Le Contexte et le Dispositif

Les sondages se succèdent pour montrer que les Français sont plus tolérants à l'égard des inégalités de patrimoine que vis-à-vis d'autres types d'inégalités, même lorsqu'elles sont aussi à caractère économique. Une enquête par entretiens semi-directifs auprès de trois générations de 35 lignées familiales (n = 105) a permis de mettre à jour trois logiques propres venant structurer les opinions sur la transmission patrimoniale : celle du libre agent, celle de l'égalité citoyenne et celle que l'on peut qualifier de familialiste.

Quelle que soit cette logique, beaucoup d'interviewés soulignent aussi l'importance de la transmission culturelle et/ou affective. Il faut d'ailleurs noter que les membres d'une même lignée ont tendance à partager des opinions assez proches. Pour les niveaux plutôt faibles de patrimoine auxquels ils songent spontanément, ils manifestent une très forte aversion face à l'idée de taxer l'héritage, surtout s'il s'agit de la maison familiale. Pour des niveaux beaucoup plus élevés, une taxation importante n'est cette fois guère contestée.

Ces entretiens ont été menés dans le cadre du programme « DYNEGAL » (cf. le site dynegal.org pour plus de détails) financé par l’Agence Nationale de la Recherche. D’une durée moyenne de 45 minutes, ils ont permis d’interroger 3 générations d’individus d’une même lignée (1/3 de 15-25 ans, 1/3 de 26-60 ans 1/3 de plus de 60 ans). Ils ont porté sur 41 hommes et 64 femmes établis, en milieu rural, périurbain ou urbain, dans différentes régions françaises (Paris, Ile-de-France, Hauts-de-France, Grand-Est, Provence-Alpes-Côte-d’Azur, Occitanie, Nouvelle-Aquitaine, Pays-de-la-Loire, Bretagne, Guadeloupe). Une attention particulière a été portée à la variété des origines religieuses et sociodémographiques (regroupés en grandes catégories, toutes les situations de ménages, tous les niveaux d’études, tous les groupes socioprofessionnels, toutes les fourchettes de revenus, toutes les situations de logements, toutes les positions de l’échelle politique se sont rencontrées au moins une fois).

Perception des inégalités par les interviewé.e.s

La première question posée aux interviewé.e.s était "Pensez vous que la société française est très inégalitaire ?". Une grande majorité des individus ont répondu par l'affirmative.

Dans un deuxième temps, les interviewé.e.s étaient interrogé.e.s sur les types d'inégalités auquels ils songaient.

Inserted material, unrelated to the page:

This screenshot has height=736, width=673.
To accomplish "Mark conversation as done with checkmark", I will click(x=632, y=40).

Plus des deux tiers des interviewé.e.s évoquent les inégalités de revenus

Des inégalités de patrimoine jugées moins fortes et plus acceptables que d’autres inégalités économiques

A votre avis, l’héritage (transmission du patrimoine) joue-t-il un rôle important dans la reproduction des inégalités entre les générations ? ».

Cas pratique:

Puis on leur demandait : « Supposons que l’héritage d’un patrimoine (obligations, actions, immobilier, terrain…) de 500.000 € soit taxé de 100.000 €, soit un taux d’imposition de 20 %. Cela vous paraîtrait-il juste ? Pourquoi ? »

On précisait ensuite le questionnement : « Si à présent ce patrimoine est exclusivement constitué par une maison familiale de 500.000 € et que la taxation est identique, cela vous paraît-il juste ? ».

Section 5:

Une autre question portait sur la possibilité de déshériter ses enfants : « En France, il n’est pas possible de déshériter complètement un de ses enfants, contrairement à ce qui est, par exemple, possible en Grande-Bretagne. Qu’en pensez-vous ? »

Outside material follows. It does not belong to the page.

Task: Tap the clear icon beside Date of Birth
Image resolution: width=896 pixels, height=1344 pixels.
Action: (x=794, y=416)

Si les plus agés ont plutôt répondu en faveur de l’impossibilité de déshériter ses enfants, les plus jeunes répondants ont souvent eu une réaction inverse, au nom de la liberté de choix individuelle.

A la question sur les taux d’imposition appliqués aux héritages, Robert, proche du parti communiste, a ajouté des éléments de son opinion générale en matière d’impôts.

Pour citer cet article

Michel Forsé, Alexandra Frénod, Caroline Guibet Lafaye, Maxime Parodi, Pierre Brochard, « Pourquoi les inégalités de patrimoine sont-elles mieux tolérées que d autres ?», Revue Images et Sciences Sociales [En ligne], 2019 (n° 004). URL : http://iess.lamop.fr/004/

L'Auteur

Le Projet Dynegal (dynamique des inégalités - la formation des représentations), conjointement mené par le GEMASS (Groupe d'Etude des Méthodes de l'Analyse Sociologique de la Sorbonne), le CMH (Centre Maurice Halbwachs) et PACTE (Politiques publiques, ACtion politique, TErritoires), a pour objectif d’identifier, d'expliquer les mécanismes de formation des représentations des inégalités.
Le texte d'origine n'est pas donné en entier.